Required actions:
A: Answer these questions from the passage about Perry's earnings:
(i) What age does Perry turn on the day the passage describes?
(ii) In what place did Steven Spielberg rank on the Forbes list?
(iii) How much did Tiger Woods earn, according to the passage?
B: Reproduce a section of the passage about Perry's earnings word for word. Begin at the words "When Forbes magazine", and stop after the words "a meagre $75m.".

This disguise, completed by a wig, latex fat suit, and a layer of somewhat vampish make-up, transforms Perry, a large, amiable man who turns 42 today, into a 70-something woman called Madea. And she is at the unlikely centre of an empire that now straddles the worlds of film, TV, publishing and theatre like a colossus, measuring its value in the billions of dollars.
When Forbes magazine published its annual list of the highest-paid men in entertainment yesterday, Perry’s name registered triumphantly in first place. He beat such luminaries as Steven Spielberg (3rd) Elton John (5th) and Simon Cowell (6th). Leonardo DiCaprio, the world’s next-most-lucrative actor, came in at eighth.
Perry’s earnings, in the past 12 months, are estimated at $130m. That’s $20m more than his nearest competitor Jerry Bruckheimer, the film producer behind Pirates of the Caribbean. And it dwarfs the earnings of the world’s most valuable sportsman Tiger Woods, who came 10th, scraping by with a meagre $75m.

Entries shown:
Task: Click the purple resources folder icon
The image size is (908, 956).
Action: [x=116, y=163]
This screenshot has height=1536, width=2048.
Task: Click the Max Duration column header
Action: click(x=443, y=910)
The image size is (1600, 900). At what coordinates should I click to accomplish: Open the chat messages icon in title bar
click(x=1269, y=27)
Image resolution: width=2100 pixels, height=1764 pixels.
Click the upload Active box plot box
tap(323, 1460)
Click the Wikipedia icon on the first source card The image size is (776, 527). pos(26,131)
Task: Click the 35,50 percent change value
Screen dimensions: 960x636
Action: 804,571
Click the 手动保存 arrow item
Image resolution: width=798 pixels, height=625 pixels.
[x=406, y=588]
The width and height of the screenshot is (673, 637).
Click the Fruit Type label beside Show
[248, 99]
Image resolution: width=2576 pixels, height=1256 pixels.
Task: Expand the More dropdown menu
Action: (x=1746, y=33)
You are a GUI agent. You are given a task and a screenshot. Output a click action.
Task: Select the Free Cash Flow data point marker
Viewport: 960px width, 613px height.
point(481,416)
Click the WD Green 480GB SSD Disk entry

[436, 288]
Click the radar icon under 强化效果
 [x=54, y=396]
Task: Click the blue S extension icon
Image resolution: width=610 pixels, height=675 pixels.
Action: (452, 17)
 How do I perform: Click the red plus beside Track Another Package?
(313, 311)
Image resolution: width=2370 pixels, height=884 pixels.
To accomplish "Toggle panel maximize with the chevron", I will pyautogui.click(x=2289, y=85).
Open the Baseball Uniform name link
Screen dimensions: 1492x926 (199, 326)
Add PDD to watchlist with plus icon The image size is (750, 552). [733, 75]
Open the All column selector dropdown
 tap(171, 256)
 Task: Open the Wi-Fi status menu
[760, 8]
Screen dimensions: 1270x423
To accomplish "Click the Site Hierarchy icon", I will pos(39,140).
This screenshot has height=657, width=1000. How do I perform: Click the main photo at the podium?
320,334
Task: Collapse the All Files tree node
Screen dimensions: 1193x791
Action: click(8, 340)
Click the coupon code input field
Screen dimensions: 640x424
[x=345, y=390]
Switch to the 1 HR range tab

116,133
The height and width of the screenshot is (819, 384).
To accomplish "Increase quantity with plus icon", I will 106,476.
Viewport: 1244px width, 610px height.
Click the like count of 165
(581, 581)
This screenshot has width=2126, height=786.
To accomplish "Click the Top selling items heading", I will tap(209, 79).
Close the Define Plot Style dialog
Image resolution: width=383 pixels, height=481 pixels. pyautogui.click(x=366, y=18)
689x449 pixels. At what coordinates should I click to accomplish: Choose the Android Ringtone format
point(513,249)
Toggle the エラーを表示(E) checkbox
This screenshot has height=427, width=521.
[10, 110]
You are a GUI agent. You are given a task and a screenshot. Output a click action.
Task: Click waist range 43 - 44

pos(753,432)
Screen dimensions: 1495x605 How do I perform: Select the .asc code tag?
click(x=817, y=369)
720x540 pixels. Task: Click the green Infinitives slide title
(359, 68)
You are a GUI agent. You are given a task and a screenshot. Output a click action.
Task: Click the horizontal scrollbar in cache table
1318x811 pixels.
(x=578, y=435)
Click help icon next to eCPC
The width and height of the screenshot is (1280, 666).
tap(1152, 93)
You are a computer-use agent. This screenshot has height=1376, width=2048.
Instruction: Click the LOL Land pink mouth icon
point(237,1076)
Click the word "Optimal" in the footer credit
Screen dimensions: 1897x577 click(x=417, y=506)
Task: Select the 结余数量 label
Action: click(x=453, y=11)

In response:
A:
(i) 42
(ii) Third
(iii) $75m

B:
When Forbes magazine published its annual list of the highest-paid men in entertainment yesterday, Perry’s name registered triumphantly in first place. He beat such luminaries as Steven Spielberg (3rd) Elton John (5th) and Simon Cowell (6th). Leonardo DiCaprio, the world’s next-most-lucrative actor, came in at eighth.
Perry’s earnings, in the past 12 months, are estimated at $130m. That’s $20m more than his nearest competitor Jerry Bruckheimer, the film producer behind Pirates of the Caribbean. And it dwarfs the earnings of the world’s most valuable sportsman Tiger Woods, who came 10th, scraping by with a meagre $75m.